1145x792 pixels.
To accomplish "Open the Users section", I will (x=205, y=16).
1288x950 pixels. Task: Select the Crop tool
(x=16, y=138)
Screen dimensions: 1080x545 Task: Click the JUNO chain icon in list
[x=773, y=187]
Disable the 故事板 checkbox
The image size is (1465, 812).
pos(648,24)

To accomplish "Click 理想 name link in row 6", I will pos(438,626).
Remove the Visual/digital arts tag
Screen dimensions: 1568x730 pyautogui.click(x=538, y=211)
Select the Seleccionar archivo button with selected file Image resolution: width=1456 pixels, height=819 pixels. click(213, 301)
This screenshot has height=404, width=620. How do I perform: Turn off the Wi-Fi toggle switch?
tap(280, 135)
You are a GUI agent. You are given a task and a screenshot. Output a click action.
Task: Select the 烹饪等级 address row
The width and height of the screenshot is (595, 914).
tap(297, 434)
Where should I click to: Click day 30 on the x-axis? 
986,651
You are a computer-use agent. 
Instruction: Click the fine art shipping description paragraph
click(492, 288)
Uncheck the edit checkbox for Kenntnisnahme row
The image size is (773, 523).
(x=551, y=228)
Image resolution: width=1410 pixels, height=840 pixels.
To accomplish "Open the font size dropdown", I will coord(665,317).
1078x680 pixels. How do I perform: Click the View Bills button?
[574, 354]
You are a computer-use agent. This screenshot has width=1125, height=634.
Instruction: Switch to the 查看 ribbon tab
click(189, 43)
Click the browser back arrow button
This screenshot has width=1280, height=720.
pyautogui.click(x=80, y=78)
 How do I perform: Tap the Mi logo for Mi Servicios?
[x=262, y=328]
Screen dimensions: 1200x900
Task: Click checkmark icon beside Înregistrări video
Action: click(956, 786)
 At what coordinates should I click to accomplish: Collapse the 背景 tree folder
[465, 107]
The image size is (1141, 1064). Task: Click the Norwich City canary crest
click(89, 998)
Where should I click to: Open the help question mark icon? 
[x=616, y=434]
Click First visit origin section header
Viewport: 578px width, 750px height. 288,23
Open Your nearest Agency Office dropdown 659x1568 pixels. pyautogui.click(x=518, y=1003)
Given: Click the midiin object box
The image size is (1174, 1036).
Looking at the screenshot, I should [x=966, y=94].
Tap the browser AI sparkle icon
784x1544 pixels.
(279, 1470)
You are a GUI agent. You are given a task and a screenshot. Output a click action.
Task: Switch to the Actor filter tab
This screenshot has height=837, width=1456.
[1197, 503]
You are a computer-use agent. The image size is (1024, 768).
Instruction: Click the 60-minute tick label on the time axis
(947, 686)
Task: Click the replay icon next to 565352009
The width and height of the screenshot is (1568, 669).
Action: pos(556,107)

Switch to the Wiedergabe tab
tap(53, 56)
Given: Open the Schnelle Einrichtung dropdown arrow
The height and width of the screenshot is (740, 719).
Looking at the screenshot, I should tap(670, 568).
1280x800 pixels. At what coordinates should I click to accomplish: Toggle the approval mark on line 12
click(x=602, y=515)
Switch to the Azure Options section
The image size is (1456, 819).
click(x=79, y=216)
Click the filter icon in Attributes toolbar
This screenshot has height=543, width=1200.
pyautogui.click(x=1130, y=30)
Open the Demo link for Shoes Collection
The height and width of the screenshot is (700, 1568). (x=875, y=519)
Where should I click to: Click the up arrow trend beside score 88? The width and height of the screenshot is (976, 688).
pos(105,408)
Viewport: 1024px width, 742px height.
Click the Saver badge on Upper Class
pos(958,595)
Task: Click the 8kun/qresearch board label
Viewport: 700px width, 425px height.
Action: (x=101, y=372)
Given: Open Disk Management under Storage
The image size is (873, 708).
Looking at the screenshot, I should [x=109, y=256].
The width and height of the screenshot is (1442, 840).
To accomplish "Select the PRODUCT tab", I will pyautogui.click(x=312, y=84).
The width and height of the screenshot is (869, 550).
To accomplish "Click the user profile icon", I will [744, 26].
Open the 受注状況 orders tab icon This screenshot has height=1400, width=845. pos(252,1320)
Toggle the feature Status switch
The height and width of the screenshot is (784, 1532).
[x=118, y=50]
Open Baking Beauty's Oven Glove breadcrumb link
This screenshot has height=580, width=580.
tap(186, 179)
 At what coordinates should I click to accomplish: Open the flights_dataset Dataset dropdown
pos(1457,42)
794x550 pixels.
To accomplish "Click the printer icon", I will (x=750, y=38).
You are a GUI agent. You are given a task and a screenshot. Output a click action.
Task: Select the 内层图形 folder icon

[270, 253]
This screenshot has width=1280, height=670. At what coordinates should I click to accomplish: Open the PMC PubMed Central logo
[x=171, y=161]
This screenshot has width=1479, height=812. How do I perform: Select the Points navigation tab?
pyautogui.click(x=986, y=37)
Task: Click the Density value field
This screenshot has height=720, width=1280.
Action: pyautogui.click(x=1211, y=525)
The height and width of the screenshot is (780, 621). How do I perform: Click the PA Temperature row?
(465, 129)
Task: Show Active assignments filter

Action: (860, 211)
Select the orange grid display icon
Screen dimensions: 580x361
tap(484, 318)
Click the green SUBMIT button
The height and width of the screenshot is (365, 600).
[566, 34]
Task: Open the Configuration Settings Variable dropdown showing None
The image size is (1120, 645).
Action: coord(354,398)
________________________________________
Return every line in the entries above that contains the word "logo", copied in full. Case counts.

 How do I perform: Tap the Mi logo for Mi Servicios?
This screenshot has width=1280, height=670. At what coordinates should I click to accomplish: Open the PMC PubMed Central logo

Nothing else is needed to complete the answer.